The company went out of business in the 1980’s and the trade name was sold to True Tone Audio. Steve Marks founded SWR amplification and sold it to the Fender Musical Instrument Corporation. Fender then sold SWR to Raven amplifiers in the late 1990’s.
Acoustic made a come back in 2007 and in 2011 launched a revamped version of it's 360/361 amplifier. The 360 is the pre-amp unit and the 361 is a 400 watt powered speaker cab. It features an 18" bass driver and a HF speaker done up as a horn driver with a 2" coil.
Get a roadie, because this beast weighs about 150 pounds.

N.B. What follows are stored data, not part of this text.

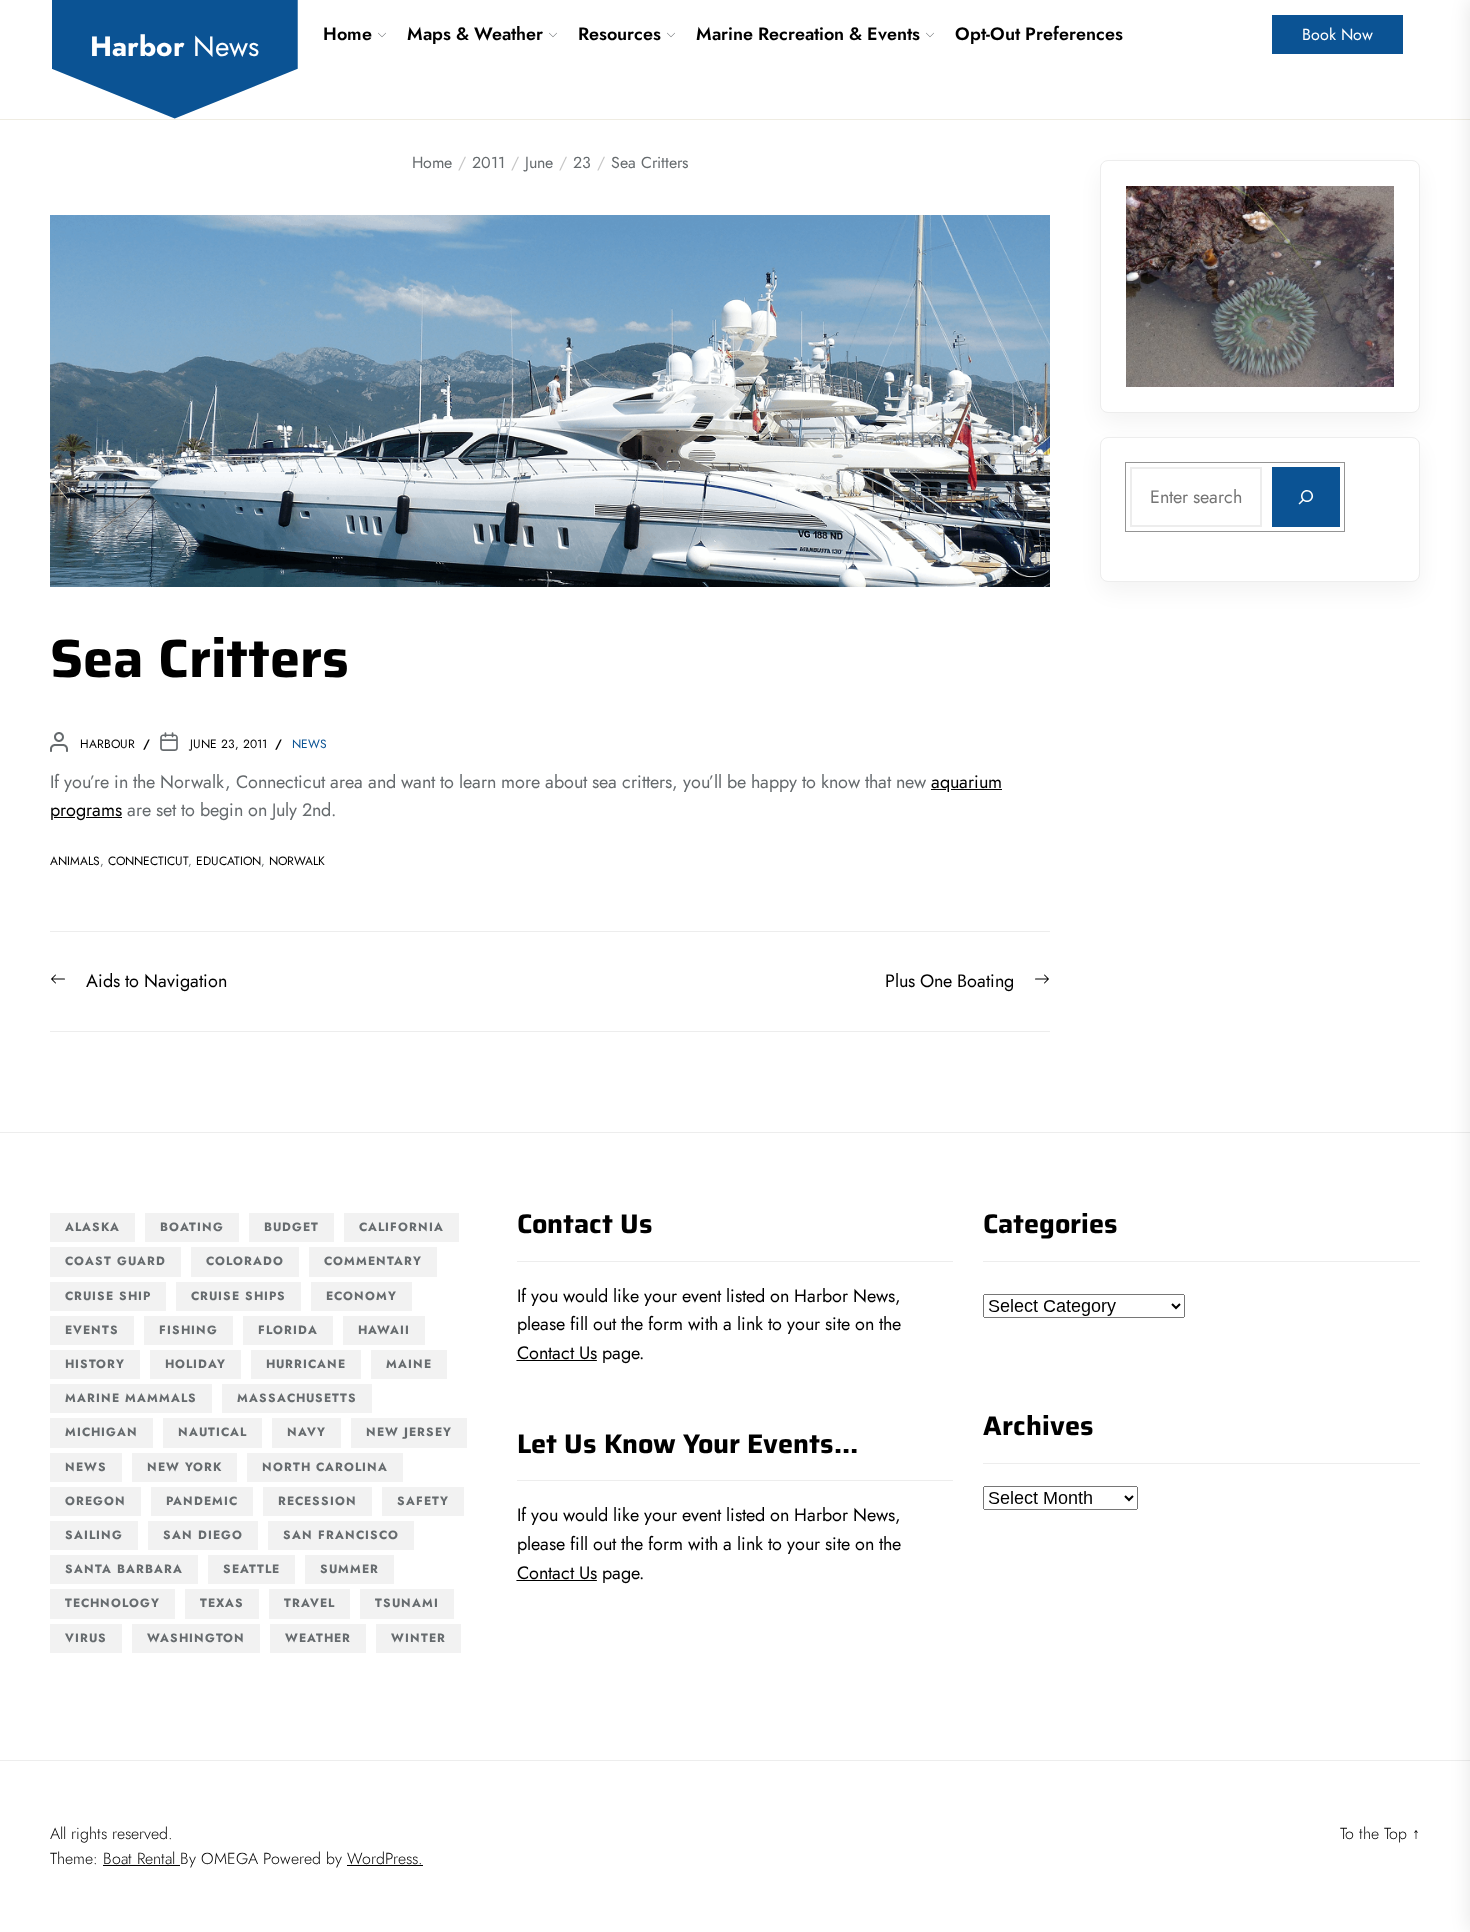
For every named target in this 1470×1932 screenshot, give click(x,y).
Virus (86, 1638)
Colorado (245, 1261)
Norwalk (297, 861)
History (95, 1364)
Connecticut (148, 861)
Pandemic (202, 1501)
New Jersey (409, 1432)
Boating (192, 1227)
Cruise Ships (238, 1296)
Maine (409, 1364)
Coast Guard (115, 1261)
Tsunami (407, 1603)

During the 1970's the Church I attended brought in a Gospel singer to perform. Her name was Lily Knauls. Ms. Knauls was one of the Edwin Hawkin's group that had a hit record at the time.
The group also backed up Melanie on her song, Candles in the Rain.

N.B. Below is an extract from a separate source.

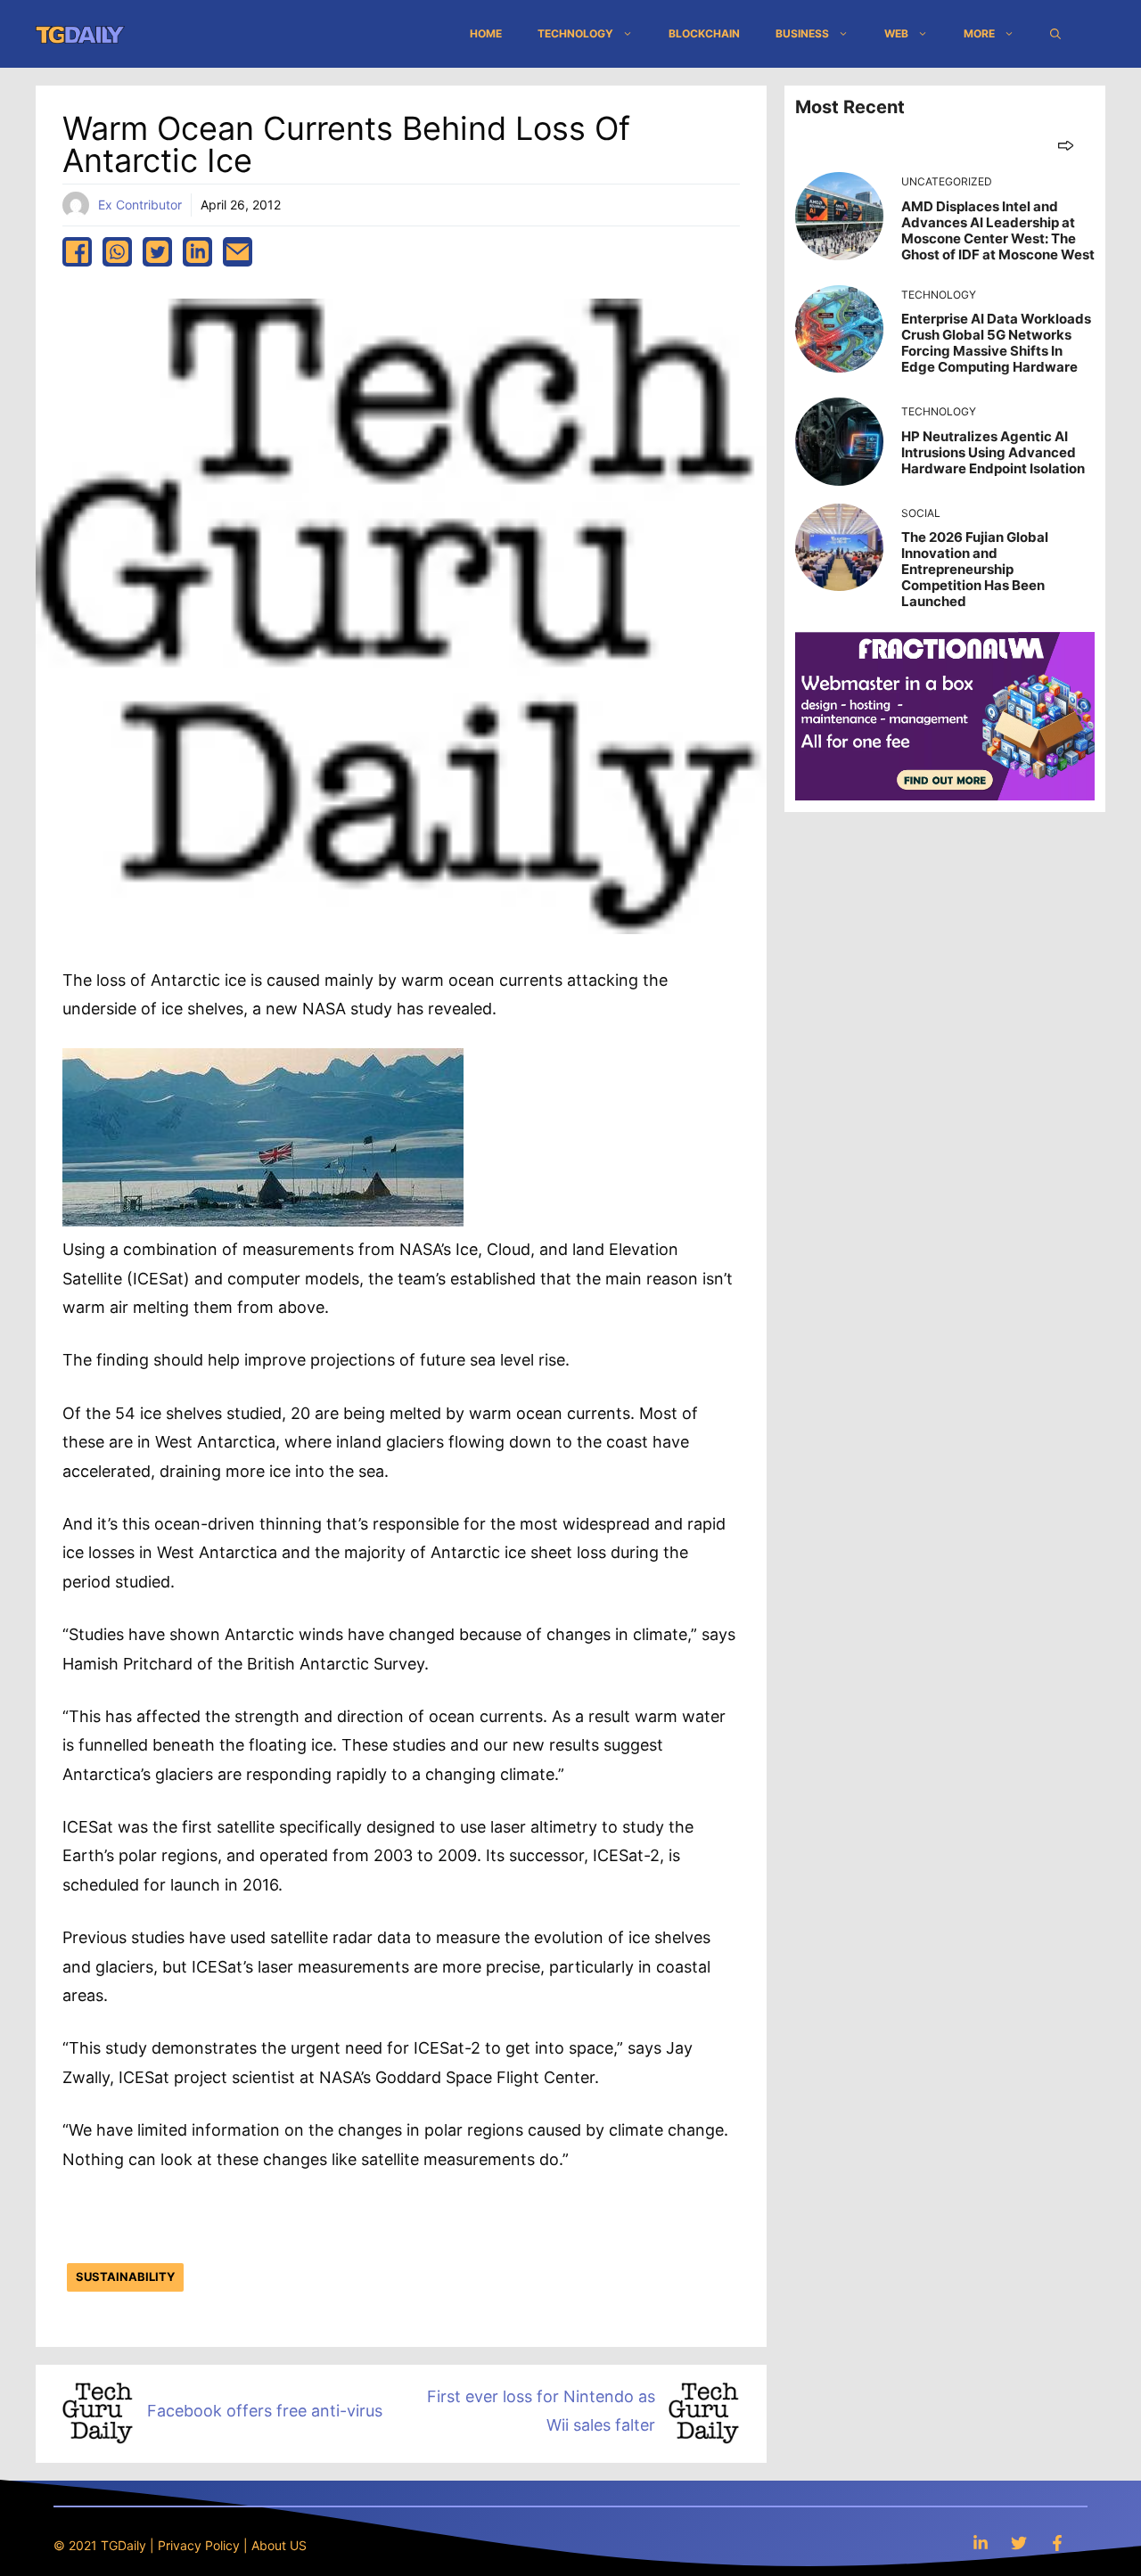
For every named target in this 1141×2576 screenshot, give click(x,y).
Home (486, 33)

Acoustic Amplifiers aka the ACC produced the bass and a guitar.
In looking back on the company's history the bass and guitar production only lasted a few years, from 1972 through 1975. Both instruments were built in Japan and based on designs by Paul Barth.
Barth was the son of one of the National Guitar Company foremen. He was born in 1908 and by 1931 was elected to the board of directors of National Guitars and was with Ro-Pat-In string instruments, which became Electro String Instruments. He stayed on with the company until 1957. In later life he opened a small store and made guitar pickups. He made guitars and basses for other companies but under the name Bartell. Some of the electric guitars that Paul Barth made under the name Bartell look surprisingly like the Black Widows.
Both the Black Widow guitar and bass had a familiar body style similar to the Les Paul Junior only larger. The double cutaway horns had more of a flared shape. The bodies were made of maple and had a high gloss black lacquered finish.
Both guitar and bass had a German carve around the edges (as did Moseley’s guitars). The two octave necks were bolt-on, the headstocks were triple bound. The necks had a zero fret (as did Mosrite) and miniature dot fret markers. The strings went over a tune-able bridge and were held in place by a tailpiece that was set rather far back and was designed to increase sustain.
The fingerboard was made of rosewood. The scale length from the nut to the bridge was an incredible 27”. Although not uncommon for classical guitars, this was much longer than Gibson’s 24 ¾” or Fender’s 25 1/2” scale. Oddly enough, the Black Widow bass was short scale of 31” with 20 frets”
The bass came with one humbucking pickup that had 8 pole pieces and was mounted in the center of the body. The jack was mounted on the top of the body. The bass came in a fretted or non-fretted version (that had lines for position markers). The pickups output was higher than most produced during this era.
This snapped on to the body just like some Gretsch guitars. On the pad was the design of a black widow spider.
The guitars were ahead of their time and somewhat reminiscent of Schecter guitars produced today.
By 1975 the company went back to what it did best...produce amplifiers.